Hi,
I think the 'five minutes' thing is a bit exaggerated. But once you make up a batch of the wet dough (enough for 3 loaves), you simply combine the water, yeast, salt and flour and stir it with a spoon right in a tupperware box or bowl (no kneading), leave it out to ripen/rise for 2 hours (it doubles, then starts to deflate), then just cover it and stick it as is in the fridge for up to about 12 days is fine. Each time you want to bake a loaf you pull off 1/3, (or 2/3 if you want to bake two loaves at once) shape/cloak it into a ball or baguette etc, (still no kneading) then let it rest like 40-50 minutes (preheat your oven sometime during that time), then bake for 30 minutes.
That's the basic recipe, but the book has all kinds of fun creative variations on the basic idea.
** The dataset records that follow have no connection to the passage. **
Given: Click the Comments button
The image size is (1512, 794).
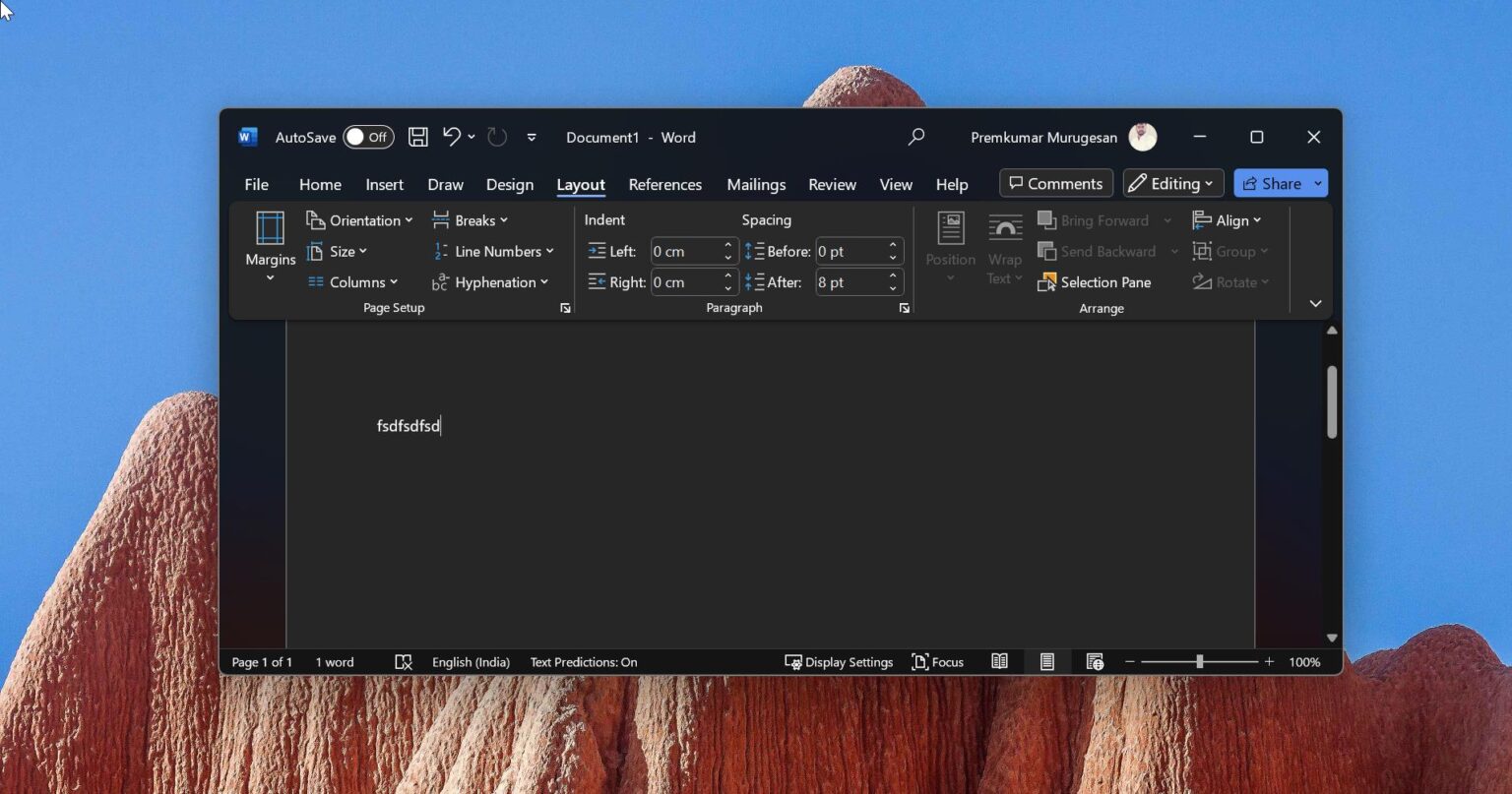Looking at the screenshot, I should tap(1055, 183).
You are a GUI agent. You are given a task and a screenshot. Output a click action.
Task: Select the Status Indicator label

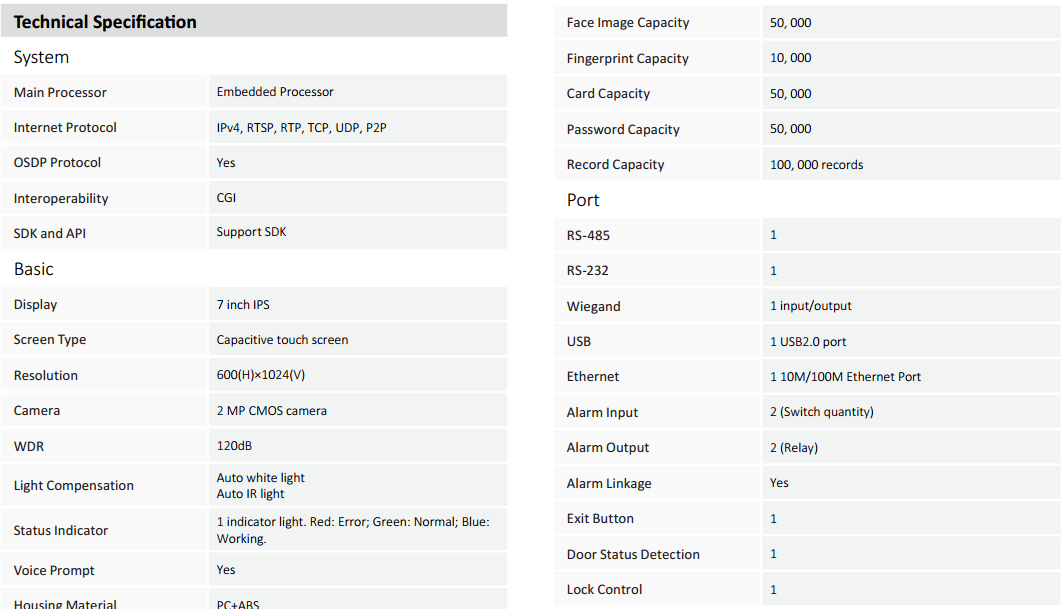61,530
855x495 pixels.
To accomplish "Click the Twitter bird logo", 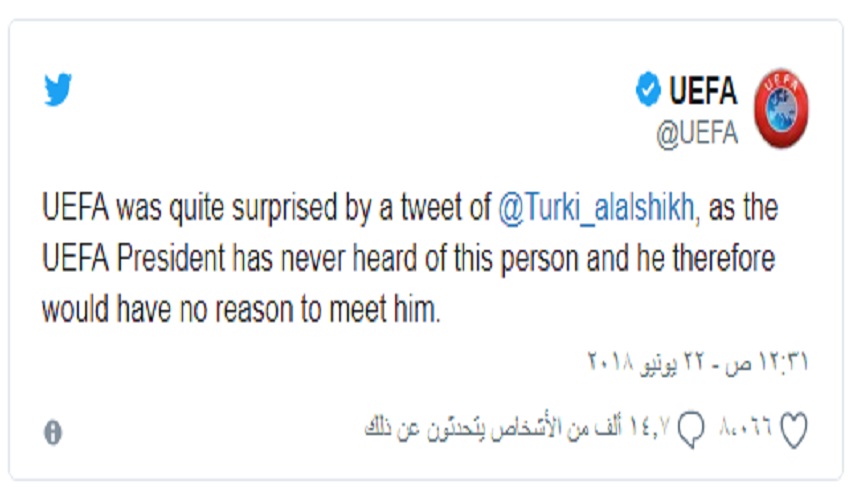I will click(58, 91).
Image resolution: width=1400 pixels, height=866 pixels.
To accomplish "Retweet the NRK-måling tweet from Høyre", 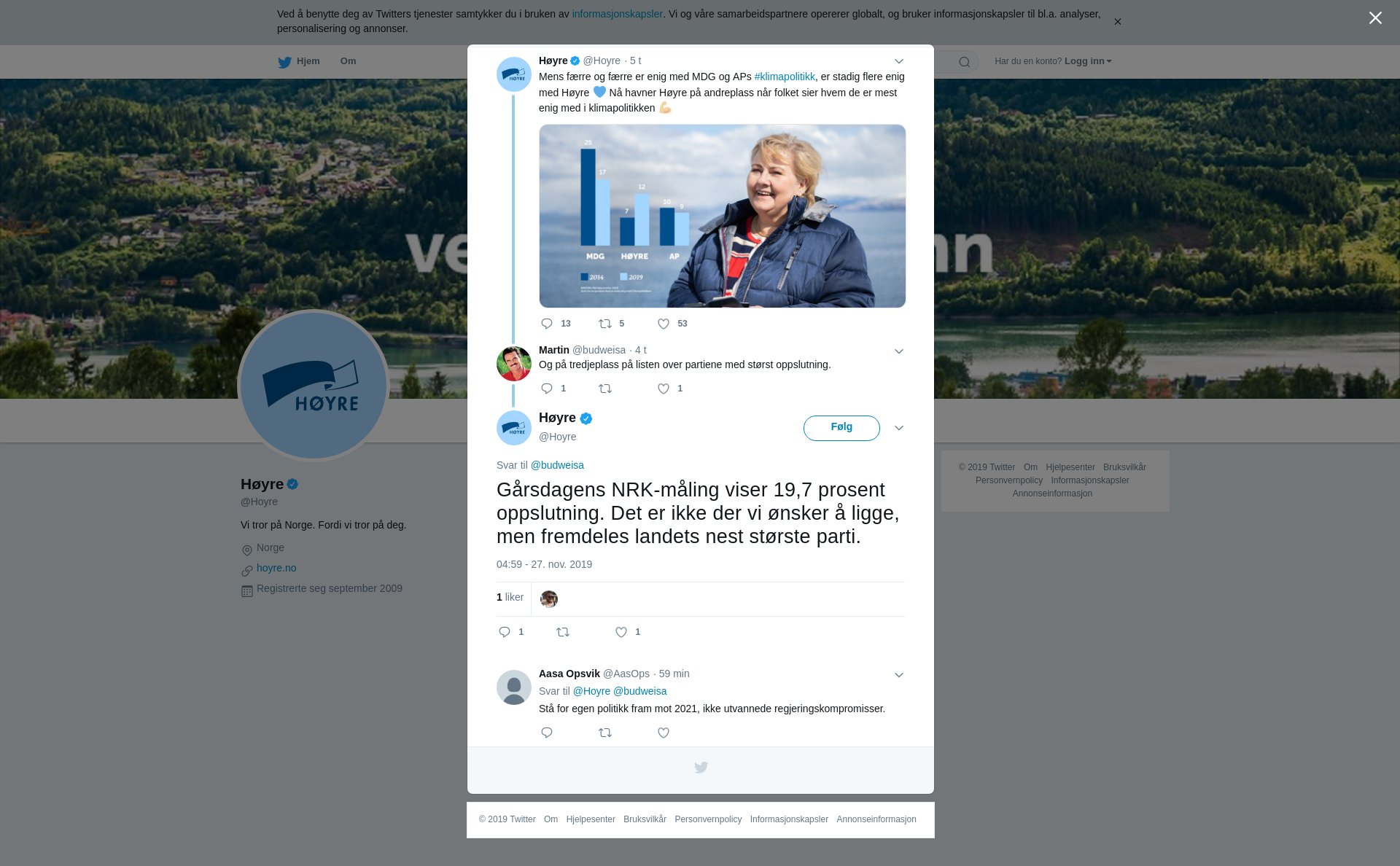I will (x=563, y=633).
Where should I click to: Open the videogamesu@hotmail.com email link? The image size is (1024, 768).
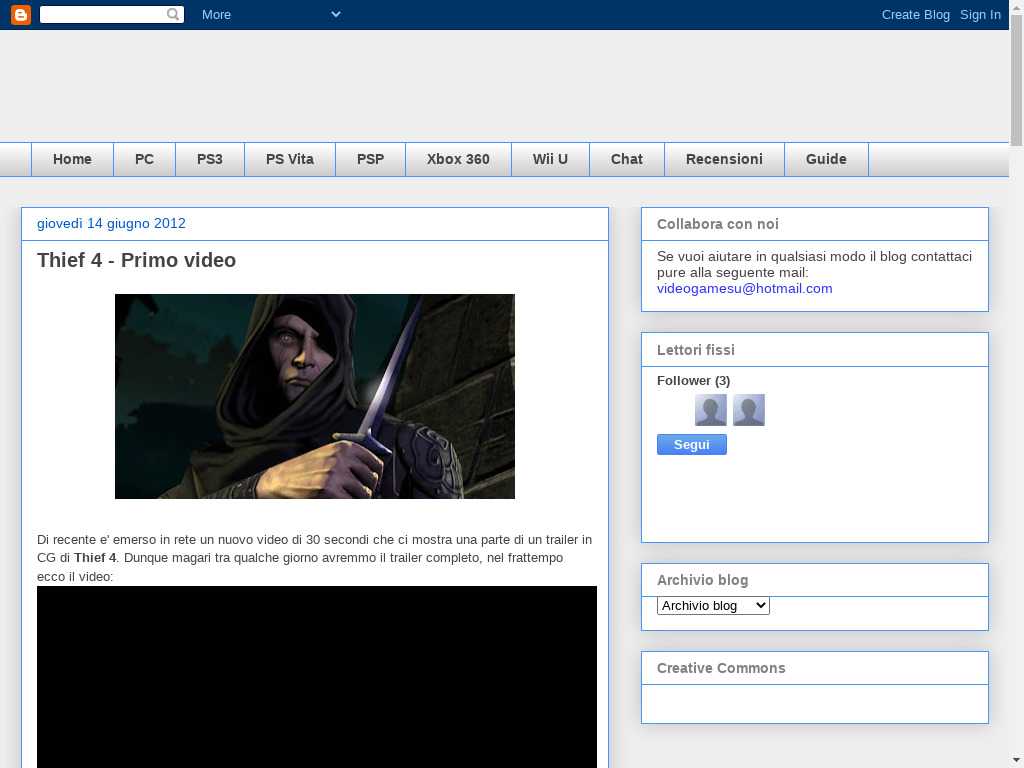point(744,288)
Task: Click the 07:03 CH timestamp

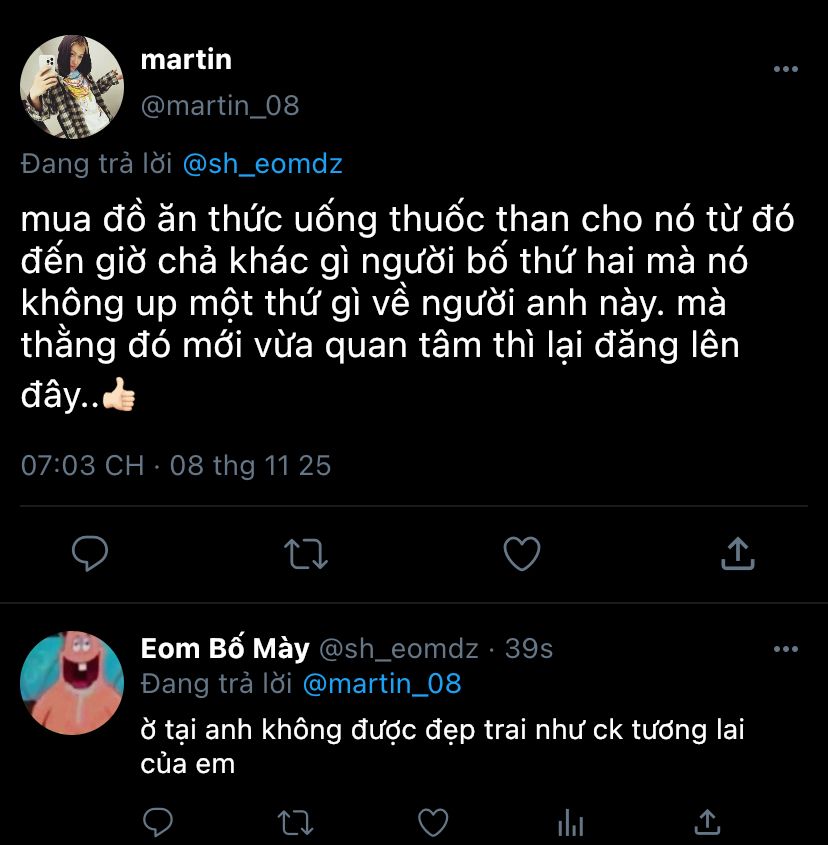Action: [83, 465]
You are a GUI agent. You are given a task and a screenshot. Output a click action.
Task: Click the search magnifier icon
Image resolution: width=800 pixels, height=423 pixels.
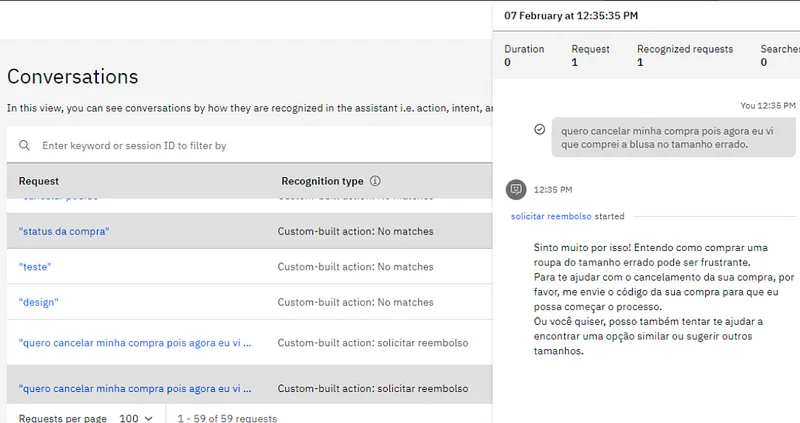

The bread actually tastes and comes out better if it's been in the fridge for at least two days i found.
Today I had two different containers of dough in the fridge so I pulled off, shaped and baked two loaves side by side- a plain white chewy boule, and a golden semolina loaf topped with sesame seeds. the semolina loaf is gone already, the boule is for tomorrow. I did this pretty much while weeding and hoeing my tomato patch- just brought my kitchen timer with me to know when to do each step.